Farmer Ray Lewis talks to panel chair Phillip Glyde in Narrogin.
Camera IconFarmer Ray Lewis talks to panel chair Phillip Glyde in Narrogin. Credit: Cally Dupe/Countryman

In an interview with Countryman last month, Mr Glyde admitted the phase-out would “adversely affect” farmers and that the panel’s deadline to submit a report was tight.

“That doesn’t leave us much time to get across the detail of how the industry works, who the players are, and what are going to be the consequences of this transition,” he said.

“There’s a lot of detail in that and a lot to understand, which is why we’re really keen to hear from the people that are going to be directly affected one way or another by the policy.

“Clearly this sort of policy change will adversely affect the industry, so how do we make the best of it?”

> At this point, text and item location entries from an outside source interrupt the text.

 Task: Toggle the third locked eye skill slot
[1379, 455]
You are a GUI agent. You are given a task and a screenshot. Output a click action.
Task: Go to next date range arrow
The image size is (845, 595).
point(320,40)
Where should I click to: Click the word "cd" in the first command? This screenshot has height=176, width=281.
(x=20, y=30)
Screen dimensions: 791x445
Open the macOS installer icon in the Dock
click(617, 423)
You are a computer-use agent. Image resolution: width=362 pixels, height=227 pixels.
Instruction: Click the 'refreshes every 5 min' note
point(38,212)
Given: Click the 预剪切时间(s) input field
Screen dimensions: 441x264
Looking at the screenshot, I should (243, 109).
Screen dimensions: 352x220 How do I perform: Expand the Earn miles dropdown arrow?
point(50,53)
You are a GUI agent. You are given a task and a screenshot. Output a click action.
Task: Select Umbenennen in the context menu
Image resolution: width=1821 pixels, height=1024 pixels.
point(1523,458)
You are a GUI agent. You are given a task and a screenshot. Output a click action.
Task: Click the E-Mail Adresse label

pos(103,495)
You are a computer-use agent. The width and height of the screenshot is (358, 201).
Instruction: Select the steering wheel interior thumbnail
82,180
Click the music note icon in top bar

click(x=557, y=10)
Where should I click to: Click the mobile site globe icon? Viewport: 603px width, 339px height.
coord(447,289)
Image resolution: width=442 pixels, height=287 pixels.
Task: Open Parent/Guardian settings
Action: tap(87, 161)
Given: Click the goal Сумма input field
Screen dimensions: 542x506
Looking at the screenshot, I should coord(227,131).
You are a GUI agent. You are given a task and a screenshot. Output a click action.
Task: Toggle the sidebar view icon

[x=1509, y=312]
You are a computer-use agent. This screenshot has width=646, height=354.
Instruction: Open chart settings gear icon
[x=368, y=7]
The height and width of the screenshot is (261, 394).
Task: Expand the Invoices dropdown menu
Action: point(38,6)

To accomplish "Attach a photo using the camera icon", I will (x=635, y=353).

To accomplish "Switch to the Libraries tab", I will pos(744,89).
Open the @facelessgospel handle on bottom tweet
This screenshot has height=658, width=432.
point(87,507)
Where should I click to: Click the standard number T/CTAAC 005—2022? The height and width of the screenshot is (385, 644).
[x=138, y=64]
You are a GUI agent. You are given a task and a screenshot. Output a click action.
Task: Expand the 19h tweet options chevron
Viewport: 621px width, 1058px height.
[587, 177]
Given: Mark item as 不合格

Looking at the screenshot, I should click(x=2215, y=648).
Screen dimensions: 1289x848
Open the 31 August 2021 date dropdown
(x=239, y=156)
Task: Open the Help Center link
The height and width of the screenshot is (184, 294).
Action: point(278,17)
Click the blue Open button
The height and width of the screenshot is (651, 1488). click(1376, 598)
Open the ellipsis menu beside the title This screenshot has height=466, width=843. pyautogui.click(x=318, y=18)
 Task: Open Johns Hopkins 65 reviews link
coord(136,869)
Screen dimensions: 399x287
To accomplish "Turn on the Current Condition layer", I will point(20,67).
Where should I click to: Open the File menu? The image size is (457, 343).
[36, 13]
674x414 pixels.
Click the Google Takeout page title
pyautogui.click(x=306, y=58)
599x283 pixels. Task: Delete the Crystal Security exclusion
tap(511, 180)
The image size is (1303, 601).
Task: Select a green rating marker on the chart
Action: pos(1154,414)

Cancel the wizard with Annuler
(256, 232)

Mr Glyde this week repeated previous claims that his personal view on the policy was “irrelevant”.

“We have all signed up to this on the basis we are not asked to express our view,” he told reporters in Narrogin.

“I am not elected by the people of Australia to be a decision maker… they (Labor) have made that decision, and it has happened.

“Our personal views are wide and varied but they are irrelevant to this task.”

He said the panel’s job was to figure out the “least damaging way” to implement the phase-out and “what can be put in place to ameliorate the impacts”.

“The past few meetings, the overwhelming feeling is ‘we don’t want that to happen’, and we will be conveying that back to the minister,” Mr Glyde said.

“By the same token, we have met with people who want this to happen as quickly as possible.”